When a young campaigner working for Respect in Bradford rang her mother a few days before the vote and told her that she felt there was a real chance that George would win, her mother, a seasoned political activist herself, thought her daughter had lost all political direction. The truth is that nobody saw this juggernaut coming not least the left itself.
And because it is a new and unexpected development it demands that we re-examine long-held and well-established understandings of political life and draw the necessary tactical and strategic conclusions.
The commentary on the left has largely welcomed the victory of the people in Bradford albeit with a number of reservations. These centre both on the person of Galloway himself and on the history of Respect but the assessments largely ignore the specificity of Respect’s achievement in Bradford. For the left the victory is a sign that other ‘real’ organisational developments in the class struggle are now possible. So from the Socialist Workers Party’s Richard Seymour we have this:
I would now say there is space for a political organization which is more cohesive and ambitious in its objective; not a re-make of past models, nor a revamp of existing ones, but a new formation….
And from Counterfire’s James Meadway this:
It is this possibility of a new left that Galloway’s result herald. For Britain, it will combine opposition to wars abroad with opposition to austerity at home: genuine internationalism, and a radical defence of the gains working people have won. This new left may not arrive through the traditional channels, drawing in alongside militant trade unionists activists from Occupy, the anti-war movement, and some of the existing far left.
Or from Nick Wrack this:
More worrying for the Labour leadership than Galloway’s victory is the prospect of large numbers of trade union members decamping to another party.
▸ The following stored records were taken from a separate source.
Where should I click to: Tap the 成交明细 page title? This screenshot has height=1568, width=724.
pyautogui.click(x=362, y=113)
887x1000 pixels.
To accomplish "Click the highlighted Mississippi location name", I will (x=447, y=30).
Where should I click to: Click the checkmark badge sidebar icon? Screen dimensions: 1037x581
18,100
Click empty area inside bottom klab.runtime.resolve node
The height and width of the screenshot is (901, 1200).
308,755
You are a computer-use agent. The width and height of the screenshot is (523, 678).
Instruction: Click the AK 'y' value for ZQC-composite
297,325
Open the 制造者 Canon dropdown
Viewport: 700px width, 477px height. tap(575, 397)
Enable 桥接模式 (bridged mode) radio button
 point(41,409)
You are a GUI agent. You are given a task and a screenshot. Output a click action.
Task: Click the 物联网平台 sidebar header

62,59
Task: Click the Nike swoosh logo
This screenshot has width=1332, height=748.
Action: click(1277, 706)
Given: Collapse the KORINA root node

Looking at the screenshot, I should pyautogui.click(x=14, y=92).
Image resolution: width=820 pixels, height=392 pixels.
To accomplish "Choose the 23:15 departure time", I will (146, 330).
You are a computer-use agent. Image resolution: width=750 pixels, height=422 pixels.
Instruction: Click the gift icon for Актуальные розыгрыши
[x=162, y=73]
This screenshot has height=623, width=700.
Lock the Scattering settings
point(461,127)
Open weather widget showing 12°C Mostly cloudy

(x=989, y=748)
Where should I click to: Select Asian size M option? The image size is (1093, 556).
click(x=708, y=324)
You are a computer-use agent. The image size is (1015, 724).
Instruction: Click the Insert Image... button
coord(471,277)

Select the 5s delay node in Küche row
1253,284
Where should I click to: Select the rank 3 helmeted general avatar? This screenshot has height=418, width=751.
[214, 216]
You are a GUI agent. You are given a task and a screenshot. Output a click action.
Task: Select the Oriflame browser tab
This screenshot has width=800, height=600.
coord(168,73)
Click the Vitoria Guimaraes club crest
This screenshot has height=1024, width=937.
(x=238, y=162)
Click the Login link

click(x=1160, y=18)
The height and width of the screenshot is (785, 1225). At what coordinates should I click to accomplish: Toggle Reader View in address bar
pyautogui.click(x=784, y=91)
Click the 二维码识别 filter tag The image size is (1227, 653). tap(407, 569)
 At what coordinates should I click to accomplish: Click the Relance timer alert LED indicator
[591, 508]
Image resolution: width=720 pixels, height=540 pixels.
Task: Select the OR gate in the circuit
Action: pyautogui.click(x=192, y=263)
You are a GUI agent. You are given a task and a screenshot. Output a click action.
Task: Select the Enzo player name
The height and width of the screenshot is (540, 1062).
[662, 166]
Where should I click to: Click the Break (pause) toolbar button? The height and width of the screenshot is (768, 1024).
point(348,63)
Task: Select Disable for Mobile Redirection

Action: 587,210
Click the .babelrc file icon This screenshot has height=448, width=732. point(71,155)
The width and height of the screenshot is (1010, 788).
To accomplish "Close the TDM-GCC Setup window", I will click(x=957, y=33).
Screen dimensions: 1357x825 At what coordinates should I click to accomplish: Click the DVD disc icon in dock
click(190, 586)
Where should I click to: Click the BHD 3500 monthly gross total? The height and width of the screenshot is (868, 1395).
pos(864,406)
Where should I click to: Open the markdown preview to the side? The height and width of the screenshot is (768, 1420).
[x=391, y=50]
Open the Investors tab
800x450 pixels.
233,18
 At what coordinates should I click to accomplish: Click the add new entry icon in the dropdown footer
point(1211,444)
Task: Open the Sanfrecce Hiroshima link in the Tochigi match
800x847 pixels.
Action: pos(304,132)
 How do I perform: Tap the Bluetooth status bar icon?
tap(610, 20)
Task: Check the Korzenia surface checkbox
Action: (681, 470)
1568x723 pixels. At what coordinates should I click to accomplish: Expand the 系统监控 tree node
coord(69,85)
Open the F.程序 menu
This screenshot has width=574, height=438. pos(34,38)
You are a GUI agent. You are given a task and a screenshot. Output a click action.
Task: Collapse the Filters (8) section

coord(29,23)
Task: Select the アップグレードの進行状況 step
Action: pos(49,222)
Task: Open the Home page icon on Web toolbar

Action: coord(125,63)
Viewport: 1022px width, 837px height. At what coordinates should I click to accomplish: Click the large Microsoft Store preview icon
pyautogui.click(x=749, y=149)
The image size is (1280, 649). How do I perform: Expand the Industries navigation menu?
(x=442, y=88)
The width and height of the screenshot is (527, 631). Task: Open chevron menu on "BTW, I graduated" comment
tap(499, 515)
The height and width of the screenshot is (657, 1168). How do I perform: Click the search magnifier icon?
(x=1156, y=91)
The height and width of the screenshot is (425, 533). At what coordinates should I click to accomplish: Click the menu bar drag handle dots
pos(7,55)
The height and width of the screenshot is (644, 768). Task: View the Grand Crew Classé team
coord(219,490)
The new party Nick means is the Trade Unionist and Socialist Coalition (TUSC), not Respect. The TUSC is an electoral alliance which includes transport union leader Bob Crow and Matt Wrack and the Socialist Party and the Socialist Workers Party. We’ll see in the forthcoming elections whether the Galloway victory in Bradford translates into increased support for the TUSC. At the 2010 general election TUSC candidates generally polled significantly less than 1% of the vote.
The problem with all these assessments of the Respect victory is that despite saying many correct things they all neglect to deal with what must be the central issue of the moment – that perhaps Respect itself can become the serious political party to the left of Labour that is so vital to the advance of the interests of the working class in Britain today. That Respect may fill – or be a significant part of filling – that political space that many have identified but none have successfully entered.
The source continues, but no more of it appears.